4. Corporate tax cuts are part of a 'race to the bottom'. This point confuses 'low corporate taxes' with 'low overall taxes'. The most successful social democracies have long understood that the recipe that reconciles high economic growth rates with high government spending includes low corporate tax rates.
5. Rescinding the corporate tax cut will help fight the deficit. If it's government revenues we need - and I agree we need them - then the CIT is the worst way to raise them. Even if we set aside the effects on income and wages (and we shouldn't), the effect on the budget balance of a CIT reduction of 1.5 ppt is on the order of $1b-2b - less than one percent of the federal budget, and only a fraction of the structural deficit we have to deal with. The best way to a balanced budget is to rescind instead the cuts to the GST.
it's about increasing output, productivity and wages
If so, then why hasn't 10 years of corporate tax cuts produced any of those effects.
Posted by: Robert McClelland | January 30, 2011 at 12:15 PM
I have a post in preparation explaining why that is a very lame question. Stay tuned.
Posted by: Stephen Gordon | January 30, 2011 at 12:25 PM
"then why hasn't 10 years of corporate tax cuts produced any of those effects."
You can lead a horse to water ...
See under "Corporate Management, Canada, Suckage"
Posted by: Patrick | January 30, 2011 at 12:28 PM
Not sure whether it got mentioned before, but what is the real, effective corporate tax rate in Canada? Because that is what matters most in the end.

*Requirements*
**1.** Retype the part of the text on corporate tax cuts that opens with the words containing "it's about increasing" and closes with "to water ...".
**2.** In the text on corporate tax cuts, what is named as the best way to a balanced budget?
**3.** Carry on the text on corporate tax cuts from the point where it stops.

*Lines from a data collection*
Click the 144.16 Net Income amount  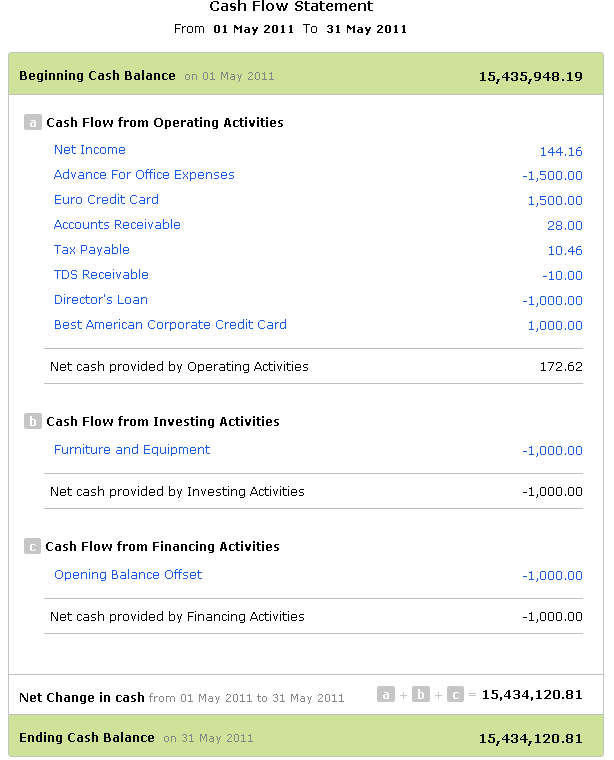tap(561, 152)
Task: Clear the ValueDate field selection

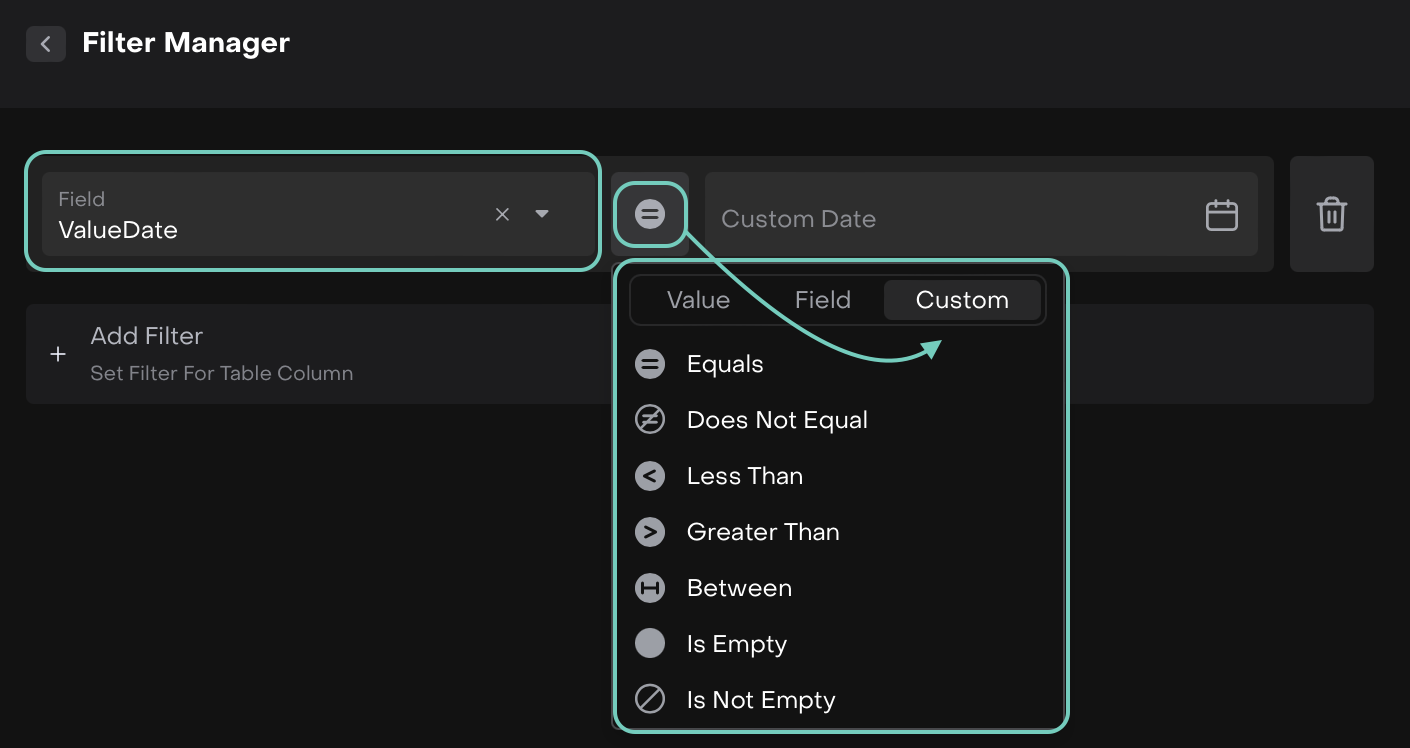Action: 502,214
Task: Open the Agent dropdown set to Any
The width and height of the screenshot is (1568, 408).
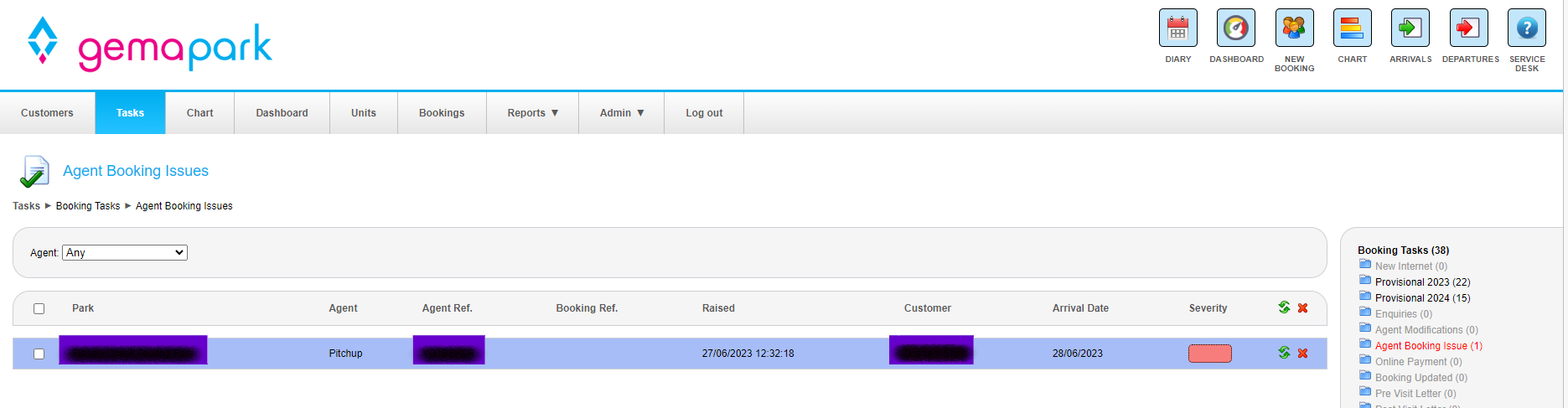Action: coord(125,252)
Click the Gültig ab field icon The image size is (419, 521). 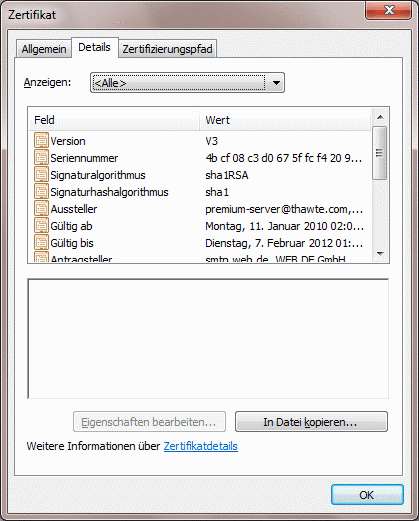[41, 225]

*Answer set*
**1.**
it's about increasing output, productivity and wages
If so, then why hasn't 10 years of corporate tax cuts produced any of those effects.
Posted by: Robert McClelland | January 30, 2011 at 12:15 PM
I have a post in preparation explaining why that is a very lame question. Stay tuned.
Posted by: Stephen Gordon | January 30, 2011 at 12:25 PM
"then why hasn't 10 years of corporate tax cuts produced any of those effects."
You can lead a horse to water ...

**2.** Rescinding the cuts to the GST.

**3.**
I did some digging and it appears that the yearly operating profit of Canadian corporations is around $240 billion (post tax) and the corporate income is around $30 billion. That suggests a 11% effective tax rate - pretty low.
If I did not mess up my numbers, then this means the following per capita numbers: Canadian corporations generate a profit of $7100 and pay $890 in corporate taxes, per capita.
I find such numbers much more useful for policy discussions than "18%" or "16%". Those are maximum tax brackets and certain sectors have various tax allowances and there are probably some tax loopholes as well.
Another question would be, how much of operating profit is being distributed to owners of corporations as dividends or share buy-back programs? Those "costs" are in essence profit too, just not taxed.
Also, how much of the true corporate profits get "spent" in form of "costs" to foreign subsidiaries in countries with lower corporate tax rates, under various "intellectual property" and similar tax-loophole disguises?
I.e. the question is what are the real profitability and the real taxation numbers - only then can a well-informed policy discussion begin.
Posted by: White Rabbit | January 30, 2011 at 12:32 PM
Here's a study from 2005 of marginal effective tax rates. (pdf)
Posted by: Stephen Gordon | January 30, 2011 at 12:43 PM
You can lead a horse to water ...
See under "Corporate Management, Canada, Suckage"
So once again it's just more textbook theory that doesn't actually work in reality.
Posted by: Robert McClelland | January 30, 2011 at 12:50 PM
Hm, this report says nearly 40% effective tax rate. That does not sound believable, with $240 billion corporate profits per year that would be in excess of $100 billion - while the reported tax revenue I found was only $30 billion.
Was this report done for lobbying purposes? I don't see it including effects of the various tricks that corporations can use to reduce their tax obligations: dividends, share buy-back, foreign and off-shore subsidiaries and other loopholes.
I think the number we can rely on is the operating revenue - there's no interest of corporations to hide the value of it. The rest such as operating profits are highly ... tailored, both to smooth out financial market expectations, and (primarily) to avoid corporate taxes in the origin country of the revenue.
I've not found a report that tries to systematically identify those tricks and estimates the true effective profitability (and hence the true effective corporate tax rate) of corporations.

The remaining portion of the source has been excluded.